The Border Patrol Apprehended More Families Than Ever At The Border Last Month

More families were caught trying to enter the United States along the southern border in October than in any month since US officials began keeping the statistic in 2012.

Border Patrol agents in October apprehended more than 23,000 family members — a monthly record — along the US–Mexico border, according to statistics released Friday by US Customs and Border Protection Friday.

The numbers were released just hours after the Trump administration announced new policies intended to bar individuals who cross the US–Mexico border without authorization from seeking asylum, and make clear the growing role families seeking haven from violence and crime play in US immigration.

For comparison, fewer than 800 family members were apprehended in October 2012, when the statistic was first tracked, and just 4,800 were detained last October. Slightly more than 16,600 family members were seized in September, the statistics show.

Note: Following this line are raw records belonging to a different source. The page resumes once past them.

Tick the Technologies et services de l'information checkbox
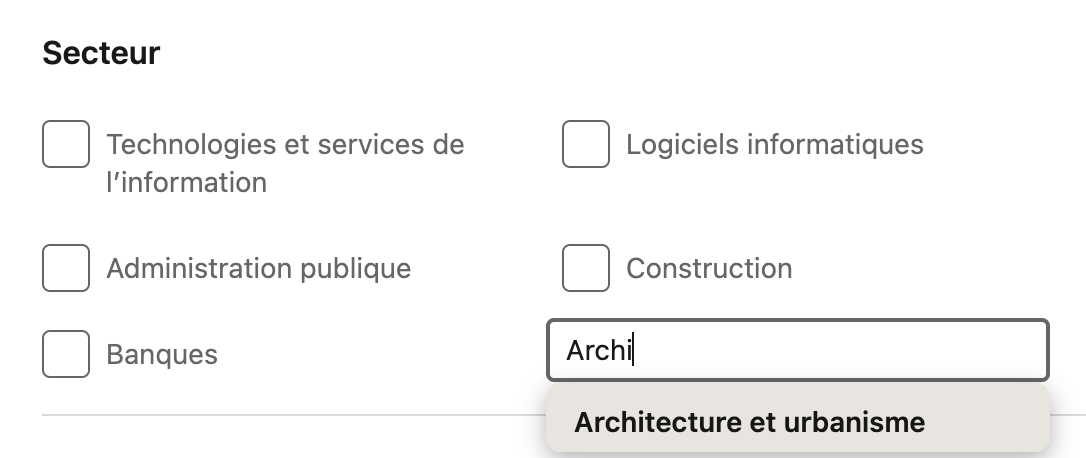 point(66,144)
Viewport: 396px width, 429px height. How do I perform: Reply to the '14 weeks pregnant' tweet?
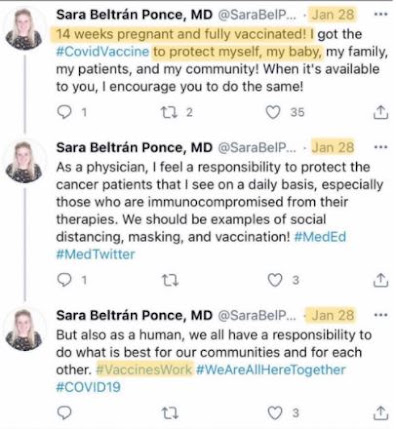click(64, 112)
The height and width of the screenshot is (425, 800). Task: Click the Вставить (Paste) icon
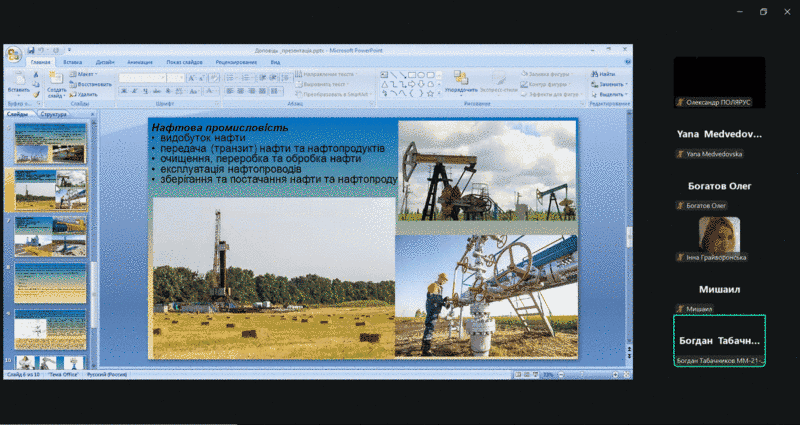18,80
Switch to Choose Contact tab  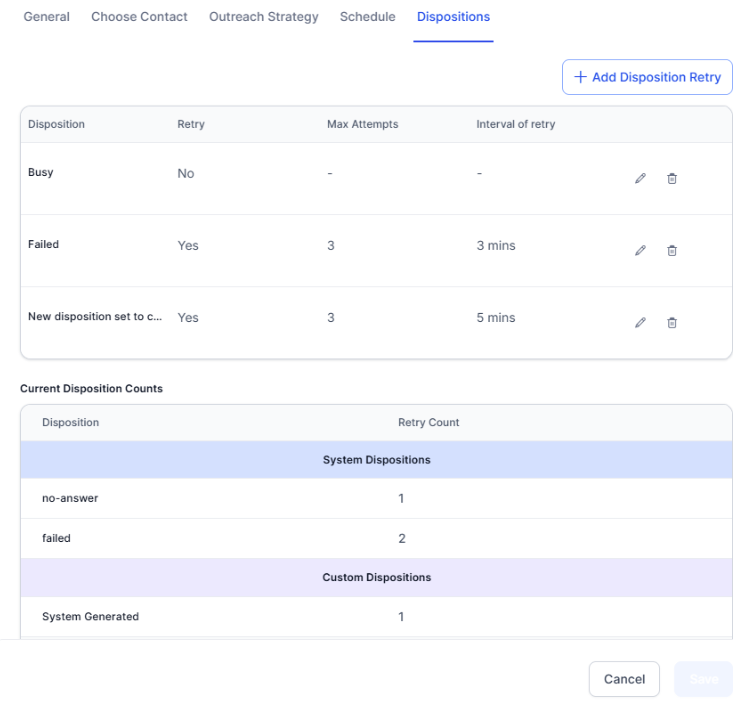[x=139, y=17]
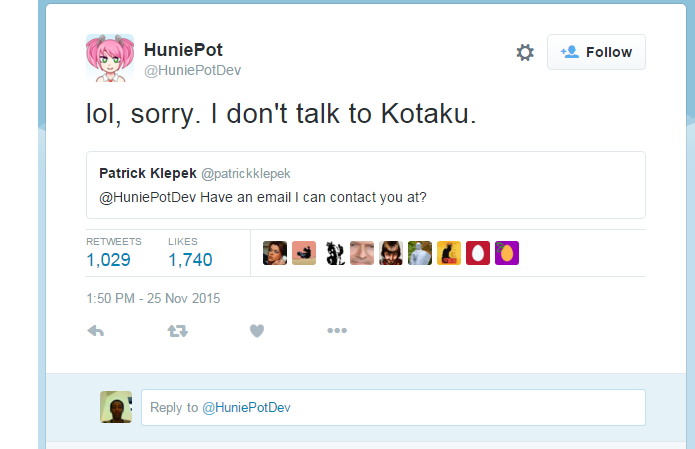The width and height of the screenshot is (695, 449).
Task: Click your own avatar beside reply box
Action: (x=116, y=407)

Border agents caught nearly 51,000 people at the border in October, according to the newly released figures, the highest number of the Trump administration and a return to apprehension numbers last seen during the closing months of the Obama presidency.

Former Department of Homeland Security officials said the numbers indicate that the policies implemented by the administration in recent months have not worked to discourage immigrants from fleeing their homelands for the United States.

“It’s clear evidence these tactics Trump has implemented have failed,” said John Sandweg, former head of US Immigration and Customs Enforcement during the Obama administration. “It’s time they need to start looking at resourcing immigration courts to handle cases, do more in the Northern Triangle countries (Honduras, El Salvador, and Guatemala) to limit violence that pushes these families here, and do more to combat smuggling organizations.”

The vast majority of those that enter the country without authorization, according to the Trump administration, are from the Northern Triangle countries, where there are high rates of violence.

“There is no one easy solution to this problem,” Sandweg said. “This is a humanitarian crisis, it’s mass poverty.”

A proclamation President Trump signed Friday said that the rising number of family units detained at the border poses a series of problems, including not having enough detention centers to house families together. Therefore, all family units who do have a “credible fear” of persecution are released into the United States as they await for their asylum case to be heard.